A questão é que ser despreocupado e leviano não tem nada de glamuroso. A inconsequência cobra um preço altíssimo e sempre sai ganhando quem fica atento à necessidade de um planejamento. Dito isso, para a turma do pense antes de agir — a minha turma, diga-se de passagem — não há nada mais exaustivo do que essa infinidade de cálculos racionais.

Eu tenho a plena consciência de que essa vibe espírito livre desleixado não dá certo, mas ficar refém das conjecturas também atrapalha, e muito. Primeiro, o overthinking traz dois problemas fatais para a sanidade mental: ansiedade e fatalismo. Você quer pensar, em todos os cenários possíveis, para se prevenir e tomar a melhor atitude? Ótimo. Só que não há limite quantitativo para esses cenários, o que acaba nos deixando presos a essa infinidade de hipóteses, que ultrapassam a linha da verossimilhança e nos levam à insensatez. Insensatez essa que estávamos justamente evitando ao pensar antes de agir.

Segundo e mais apavorante: a imprevisibilidade é inescapável. Não importa o quanto você especule, nunca saberá, ao certo, qual é o melhor caminho. Você pode reduzir as possibilidades para três, duas… Mas não dá para apostar com plena certeza. Eventualmente, temos que decidir qual apenas aparenta ser melhor, e então, executá-la. Ainda assim, permanecemos sem saber se as pessoas envolvidas vão corroborar, se o timing será correto, e todos os incalculáveis fatores que compõem uma circunstância, no mundo real.

Extrato de dados ▸
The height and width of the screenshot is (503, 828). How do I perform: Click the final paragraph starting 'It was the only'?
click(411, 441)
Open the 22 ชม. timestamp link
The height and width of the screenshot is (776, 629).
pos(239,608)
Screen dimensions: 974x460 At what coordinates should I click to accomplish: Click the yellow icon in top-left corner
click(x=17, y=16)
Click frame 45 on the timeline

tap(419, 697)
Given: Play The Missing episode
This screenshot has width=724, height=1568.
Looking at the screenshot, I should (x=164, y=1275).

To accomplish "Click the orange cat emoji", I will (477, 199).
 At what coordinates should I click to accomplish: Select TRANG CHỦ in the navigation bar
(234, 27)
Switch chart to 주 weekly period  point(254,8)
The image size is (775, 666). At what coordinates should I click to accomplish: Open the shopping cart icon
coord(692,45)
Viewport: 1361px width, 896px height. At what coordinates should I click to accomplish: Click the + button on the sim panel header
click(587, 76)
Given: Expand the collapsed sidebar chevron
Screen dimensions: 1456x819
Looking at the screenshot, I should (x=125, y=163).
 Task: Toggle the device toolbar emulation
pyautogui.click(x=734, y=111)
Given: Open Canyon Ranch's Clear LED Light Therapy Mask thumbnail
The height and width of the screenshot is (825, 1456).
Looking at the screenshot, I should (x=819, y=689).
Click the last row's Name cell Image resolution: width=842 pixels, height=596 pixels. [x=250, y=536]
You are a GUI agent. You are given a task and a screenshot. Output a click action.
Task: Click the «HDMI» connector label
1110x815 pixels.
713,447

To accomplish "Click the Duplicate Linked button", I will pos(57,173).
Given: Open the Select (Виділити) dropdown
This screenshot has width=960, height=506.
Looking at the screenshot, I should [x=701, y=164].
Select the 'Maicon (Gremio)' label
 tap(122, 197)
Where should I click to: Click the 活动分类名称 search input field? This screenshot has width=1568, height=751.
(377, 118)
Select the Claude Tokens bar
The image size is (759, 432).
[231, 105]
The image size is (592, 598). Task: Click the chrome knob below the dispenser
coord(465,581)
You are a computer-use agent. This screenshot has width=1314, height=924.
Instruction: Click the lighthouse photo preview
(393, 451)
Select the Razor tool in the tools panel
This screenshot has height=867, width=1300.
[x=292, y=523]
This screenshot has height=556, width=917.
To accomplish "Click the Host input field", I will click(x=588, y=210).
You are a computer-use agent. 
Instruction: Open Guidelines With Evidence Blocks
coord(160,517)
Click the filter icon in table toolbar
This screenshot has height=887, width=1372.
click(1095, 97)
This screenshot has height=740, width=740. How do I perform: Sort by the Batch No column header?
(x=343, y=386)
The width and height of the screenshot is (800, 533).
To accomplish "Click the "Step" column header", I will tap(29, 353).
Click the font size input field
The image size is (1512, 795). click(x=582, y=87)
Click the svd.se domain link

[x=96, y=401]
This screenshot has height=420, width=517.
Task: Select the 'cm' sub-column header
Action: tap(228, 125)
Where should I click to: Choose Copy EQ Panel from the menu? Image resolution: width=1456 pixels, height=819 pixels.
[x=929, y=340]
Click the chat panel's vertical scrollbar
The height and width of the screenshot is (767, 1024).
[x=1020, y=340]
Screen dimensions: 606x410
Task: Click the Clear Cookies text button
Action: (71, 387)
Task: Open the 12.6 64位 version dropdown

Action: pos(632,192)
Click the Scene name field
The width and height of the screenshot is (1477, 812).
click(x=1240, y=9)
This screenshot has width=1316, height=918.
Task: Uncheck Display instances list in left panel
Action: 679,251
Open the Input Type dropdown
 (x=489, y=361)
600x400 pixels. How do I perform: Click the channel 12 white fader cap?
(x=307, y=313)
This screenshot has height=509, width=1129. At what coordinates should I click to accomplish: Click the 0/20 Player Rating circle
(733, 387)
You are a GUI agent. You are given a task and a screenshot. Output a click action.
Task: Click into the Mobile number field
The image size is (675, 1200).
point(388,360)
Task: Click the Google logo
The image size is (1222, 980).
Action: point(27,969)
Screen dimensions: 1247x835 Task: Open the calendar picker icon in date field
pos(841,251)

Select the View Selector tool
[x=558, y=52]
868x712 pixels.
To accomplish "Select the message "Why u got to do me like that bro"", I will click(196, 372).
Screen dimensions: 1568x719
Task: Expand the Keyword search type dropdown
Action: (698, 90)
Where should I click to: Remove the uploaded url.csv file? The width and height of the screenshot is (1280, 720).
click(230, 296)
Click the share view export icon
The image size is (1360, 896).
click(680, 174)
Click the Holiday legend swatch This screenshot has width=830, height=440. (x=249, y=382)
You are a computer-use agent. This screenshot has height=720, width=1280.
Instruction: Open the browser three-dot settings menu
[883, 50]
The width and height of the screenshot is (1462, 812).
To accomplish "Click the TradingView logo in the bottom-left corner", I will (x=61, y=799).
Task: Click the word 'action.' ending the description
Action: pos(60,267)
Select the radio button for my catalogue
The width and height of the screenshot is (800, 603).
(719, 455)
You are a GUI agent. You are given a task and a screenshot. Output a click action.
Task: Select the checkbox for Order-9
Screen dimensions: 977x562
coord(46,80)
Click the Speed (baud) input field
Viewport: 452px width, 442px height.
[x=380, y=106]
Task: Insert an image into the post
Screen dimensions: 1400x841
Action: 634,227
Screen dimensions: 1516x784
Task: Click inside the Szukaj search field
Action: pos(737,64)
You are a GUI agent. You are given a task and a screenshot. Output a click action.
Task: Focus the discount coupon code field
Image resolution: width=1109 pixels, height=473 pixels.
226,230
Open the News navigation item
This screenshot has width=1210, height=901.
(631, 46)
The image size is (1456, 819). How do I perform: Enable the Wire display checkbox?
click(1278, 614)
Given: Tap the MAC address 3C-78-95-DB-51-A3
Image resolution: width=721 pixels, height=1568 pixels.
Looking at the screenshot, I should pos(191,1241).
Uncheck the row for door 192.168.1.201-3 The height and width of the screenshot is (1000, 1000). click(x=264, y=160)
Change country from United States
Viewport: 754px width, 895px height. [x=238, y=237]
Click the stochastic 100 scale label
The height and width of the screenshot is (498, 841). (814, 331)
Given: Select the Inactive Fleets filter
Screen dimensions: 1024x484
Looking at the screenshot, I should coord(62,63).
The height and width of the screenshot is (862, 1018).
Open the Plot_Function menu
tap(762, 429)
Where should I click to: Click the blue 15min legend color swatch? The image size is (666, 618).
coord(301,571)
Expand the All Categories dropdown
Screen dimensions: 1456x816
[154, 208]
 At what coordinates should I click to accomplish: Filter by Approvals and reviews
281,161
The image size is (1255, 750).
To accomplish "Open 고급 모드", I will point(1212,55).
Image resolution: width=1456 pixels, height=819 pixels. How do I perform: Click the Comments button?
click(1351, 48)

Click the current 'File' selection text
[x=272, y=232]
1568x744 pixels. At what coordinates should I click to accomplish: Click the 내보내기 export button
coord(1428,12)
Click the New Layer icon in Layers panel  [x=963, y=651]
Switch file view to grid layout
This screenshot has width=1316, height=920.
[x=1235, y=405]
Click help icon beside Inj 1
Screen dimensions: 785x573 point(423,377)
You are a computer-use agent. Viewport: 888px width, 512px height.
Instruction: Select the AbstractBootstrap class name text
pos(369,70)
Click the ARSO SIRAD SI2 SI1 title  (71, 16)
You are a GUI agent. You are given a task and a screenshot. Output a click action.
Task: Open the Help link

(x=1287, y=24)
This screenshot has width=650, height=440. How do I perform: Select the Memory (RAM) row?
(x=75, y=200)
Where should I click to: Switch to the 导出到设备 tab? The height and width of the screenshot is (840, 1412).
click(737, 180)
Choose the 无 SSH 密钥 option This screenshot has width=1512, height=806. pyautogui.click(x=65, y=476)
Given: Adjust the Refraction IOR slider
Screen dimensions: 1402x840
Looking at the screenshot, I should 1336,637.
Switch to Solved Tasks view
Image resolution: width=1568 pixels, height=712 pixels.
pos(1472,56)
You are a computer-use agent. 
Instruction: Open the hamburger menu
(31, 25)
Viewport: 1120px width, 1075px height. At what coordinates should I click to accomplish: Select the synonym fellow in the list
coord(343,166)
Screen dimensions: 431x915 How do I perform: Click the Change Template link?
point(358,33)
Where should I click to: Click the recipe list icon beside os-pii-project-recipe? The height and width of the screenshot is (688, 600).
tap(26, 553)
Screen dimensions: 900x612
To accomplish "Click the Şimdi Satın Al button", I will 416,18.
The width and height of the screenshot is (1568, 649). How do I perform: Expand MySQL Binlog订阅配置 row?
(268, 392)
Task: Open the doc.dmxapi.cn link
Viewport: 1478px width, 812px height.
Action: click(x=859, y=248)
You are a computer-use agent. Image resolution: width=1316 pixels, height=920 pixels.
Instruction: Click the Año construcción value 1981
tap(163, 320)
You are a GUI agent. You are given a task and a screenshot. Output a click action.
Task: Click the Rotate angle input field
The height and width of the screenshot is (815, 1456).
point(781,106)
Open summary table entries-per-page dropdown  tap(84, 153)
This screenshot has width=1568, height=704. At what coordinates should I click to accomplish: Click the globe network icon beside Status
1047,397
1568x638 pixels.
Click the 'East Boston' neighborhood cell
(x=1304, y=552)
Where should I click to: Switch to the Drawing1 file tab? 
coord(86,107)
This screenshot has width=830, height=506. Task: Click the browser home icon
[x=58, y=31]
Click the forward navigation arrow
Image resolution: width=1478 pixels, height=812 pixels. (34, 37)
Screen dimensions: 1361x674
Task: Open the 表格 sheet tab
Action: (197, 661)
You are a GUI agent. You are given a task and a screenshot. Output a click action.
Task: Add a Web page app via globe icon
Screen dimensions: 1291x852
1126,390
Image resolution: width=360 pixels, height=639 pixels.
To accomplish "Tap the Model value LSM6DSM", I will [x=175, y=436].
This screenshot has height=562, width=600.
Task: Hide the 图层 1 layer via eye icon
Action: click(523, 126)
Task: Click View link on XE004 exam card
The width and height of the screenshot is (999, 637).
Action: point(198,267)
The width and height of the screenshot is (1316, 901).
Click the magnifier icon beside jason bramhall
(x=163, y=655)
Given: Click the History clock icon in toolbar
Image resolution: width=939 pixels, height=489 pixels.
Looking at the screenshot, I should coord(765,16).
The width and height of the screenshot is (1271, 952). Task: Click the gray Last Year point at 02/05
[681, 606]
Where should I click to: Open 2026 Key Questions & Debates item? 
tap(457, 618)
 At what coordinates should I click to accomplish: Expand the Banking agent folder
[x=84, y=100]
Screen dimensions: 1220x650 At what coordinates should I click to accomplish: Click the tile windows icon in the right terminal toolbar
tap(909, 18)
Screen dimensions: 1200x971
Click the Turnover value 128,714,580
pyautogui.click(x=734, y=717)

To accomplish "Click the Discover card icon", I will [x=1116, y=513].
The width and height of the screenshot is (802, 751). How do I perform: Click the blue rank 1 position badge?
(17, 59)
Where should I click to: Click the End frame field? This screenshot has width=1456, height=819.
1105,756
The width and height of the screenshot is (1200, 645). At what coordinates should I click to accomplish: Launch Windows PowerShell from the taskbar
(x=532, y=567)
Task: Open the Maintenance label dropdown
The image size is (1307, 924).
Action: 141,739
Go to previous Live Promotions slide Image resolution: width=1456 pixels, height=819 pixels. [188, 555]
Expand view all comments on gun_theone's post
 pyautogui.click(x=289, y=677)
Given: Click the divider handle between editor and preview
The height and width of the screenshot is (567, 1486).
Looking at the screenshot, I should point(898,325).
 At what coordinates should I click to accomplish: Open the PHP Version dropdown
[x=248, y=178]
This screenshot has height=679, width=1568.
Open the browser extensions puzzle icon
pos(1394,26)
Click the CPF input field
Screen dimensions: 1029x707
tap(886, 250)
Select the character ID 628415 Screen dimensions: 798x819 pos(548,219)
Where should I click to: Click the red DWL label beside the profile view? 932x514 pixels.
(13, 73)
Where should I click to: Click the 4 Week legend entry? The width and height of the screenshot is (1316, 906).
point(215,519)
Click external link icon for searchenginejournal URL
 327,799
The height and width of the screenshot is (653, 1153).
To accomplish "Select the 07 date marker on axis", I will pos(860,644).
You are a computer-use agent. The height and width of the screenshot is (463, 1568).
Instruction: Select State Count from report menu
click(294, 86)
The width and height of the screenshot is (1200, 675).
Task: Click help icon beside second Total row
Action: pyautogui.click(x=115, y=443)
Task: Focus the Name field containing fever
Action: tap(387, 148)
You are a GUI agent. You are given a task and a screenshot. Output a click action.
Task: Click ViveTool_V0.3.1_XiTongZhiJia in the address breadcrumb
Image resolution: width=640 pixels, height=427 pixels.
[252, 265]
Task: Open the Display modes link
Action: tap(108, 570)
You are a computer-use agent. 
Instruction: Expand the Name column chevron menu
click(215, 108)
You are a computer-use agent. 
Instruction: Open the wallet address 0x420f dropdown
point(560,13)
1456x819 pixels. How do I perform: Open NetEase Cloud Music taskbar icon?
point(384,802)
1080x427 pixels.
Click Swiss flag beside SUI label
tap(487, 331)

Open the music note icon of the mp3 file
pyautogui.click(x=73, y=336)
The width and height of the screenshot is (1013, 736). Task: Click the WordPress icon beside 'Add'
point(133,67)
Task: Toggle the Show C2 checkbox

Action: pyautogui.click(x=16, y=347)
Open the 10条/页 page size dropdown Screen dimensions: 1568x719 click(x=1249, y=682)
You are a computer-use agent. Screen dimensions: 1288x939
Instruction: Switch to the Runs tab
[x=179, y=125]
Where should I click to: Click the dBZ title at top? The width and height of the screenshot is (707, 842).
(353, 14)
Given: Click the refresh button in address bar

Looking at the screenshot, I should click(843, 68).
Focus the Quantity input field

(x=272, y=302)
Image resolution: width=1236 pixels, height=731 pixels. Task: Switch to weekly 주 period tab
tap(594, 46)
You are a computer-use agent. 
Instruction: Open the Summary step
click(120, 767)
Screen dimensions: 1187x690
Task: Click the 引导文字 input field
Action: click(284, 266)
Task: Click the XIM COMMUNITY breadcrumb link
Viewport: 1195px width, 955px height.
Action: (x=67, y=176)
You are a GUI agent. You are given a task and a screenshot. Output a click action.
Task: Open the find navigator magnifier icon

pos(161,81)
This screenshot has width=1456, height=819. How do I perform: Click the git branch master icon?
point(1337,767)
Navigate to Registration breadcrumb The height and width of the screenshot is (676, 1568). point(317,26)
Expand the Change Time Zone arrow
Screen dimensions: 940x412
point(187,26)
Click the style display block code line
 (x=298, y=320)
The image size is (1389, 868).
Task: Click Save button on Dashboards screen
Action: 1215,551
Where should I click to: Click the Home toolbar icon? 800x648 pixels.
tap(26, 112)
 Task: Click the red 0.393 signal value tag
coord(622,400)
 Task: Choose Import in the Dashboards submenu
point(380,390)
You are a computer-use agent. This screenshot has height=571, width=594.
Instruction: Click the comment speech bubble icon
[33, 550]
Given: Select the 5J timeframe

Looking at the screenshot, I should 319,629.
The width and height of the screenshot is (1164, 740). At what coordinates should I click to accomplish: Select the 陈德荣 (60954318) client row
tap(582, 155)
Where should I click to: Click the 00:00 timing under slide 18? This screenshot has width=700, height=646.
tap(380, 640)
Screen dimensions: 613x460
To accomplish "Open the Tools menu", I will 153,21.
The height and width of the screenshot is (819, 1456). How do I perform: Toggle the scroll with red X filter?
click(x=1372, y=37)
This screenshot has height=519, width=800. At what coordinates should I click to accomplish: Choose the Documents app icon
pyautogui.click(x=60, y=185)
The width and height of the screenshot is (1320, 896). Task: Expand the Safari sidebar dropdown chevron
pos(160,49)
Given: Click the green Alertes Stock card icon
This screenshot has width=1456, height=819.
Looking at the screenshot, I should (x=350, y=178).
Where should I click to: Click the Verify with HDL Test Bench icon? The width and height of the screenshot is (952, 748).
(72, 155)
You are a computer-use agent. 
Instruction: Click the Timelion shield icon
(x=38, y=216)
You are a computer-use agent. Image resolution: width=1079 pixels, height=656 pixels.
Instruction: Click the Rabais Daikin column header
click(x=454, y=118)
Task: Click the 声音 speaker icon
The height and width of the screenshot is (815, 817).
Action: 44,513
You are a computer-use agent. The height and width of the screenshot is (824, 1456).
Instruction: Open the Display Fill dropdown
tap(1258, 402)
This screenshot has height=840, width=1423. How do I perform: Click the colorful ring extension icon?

Tarefas ▸
- a) Substitua "screenshot" por "image" nas linhas de dados, da linha que contém "This screenshot has height=556, width=917." até a que contém "will tap(29, 353).", inclusive, e reproduza esse intervalo sem mais nenhuma alteração.
- b) Dê continuidade ao texto sobre o excesso de pensamento a partir do ponto em que ele termina.
O texto sobre o excesso de pensamento e as linhas de dados são materiais independentes entre si.

Respostas do exercício ▸
- a)
This image has height=556, width=917.
To accomplish "Click the Host input field", I will click(x=588, y=210).
You are a computer-use agent. 
Instruction: Open Guidelines With Evidence Blocks
coord(160,517)
Click the filter icon in table toolbar
This image has height=887, width=1372.
click(1095, 97)
This image has height=740, width=740. How do I perform: Sort by the Batch No column header?
(x=343, y=386)
The width and height of the image is (800, 533).
To accomplish "Click the "Step" column header", I will tap(29, 353).

- b)
Estou habituada a essas viagens particulares na minha mente toda vez que eu me deparo com alguma situação, desde sempre. A fim de fazer uma escolha embasada e fugir dos arrependimentos, eu praticamente arrumo as malas e cumpro o itinerário mental da vez sem pestanejar. A minha insatisfação se dá, somente, quando eu esqueço o caminho de volta para casa. Pensar demais não é sinônimo de perfeição, mas pode ser de estresse. Pensar demais sobre pensar demais, então, nem se fala.

Eu só sei que seria interessante optar, em um único e brevíssimo instante, pelos dois sabores de sorvete que eu quero na casquinha. Sem provinha prévia, nem nada. Sei também que gostaria de finalmente decidir qual tatuagem fazer. É possível que as pequenas coisas mereçam um agir menos pretensioso. Orgânico. Instintivo.

Mas, pensando bem, o meu instinto mesmo é pensar.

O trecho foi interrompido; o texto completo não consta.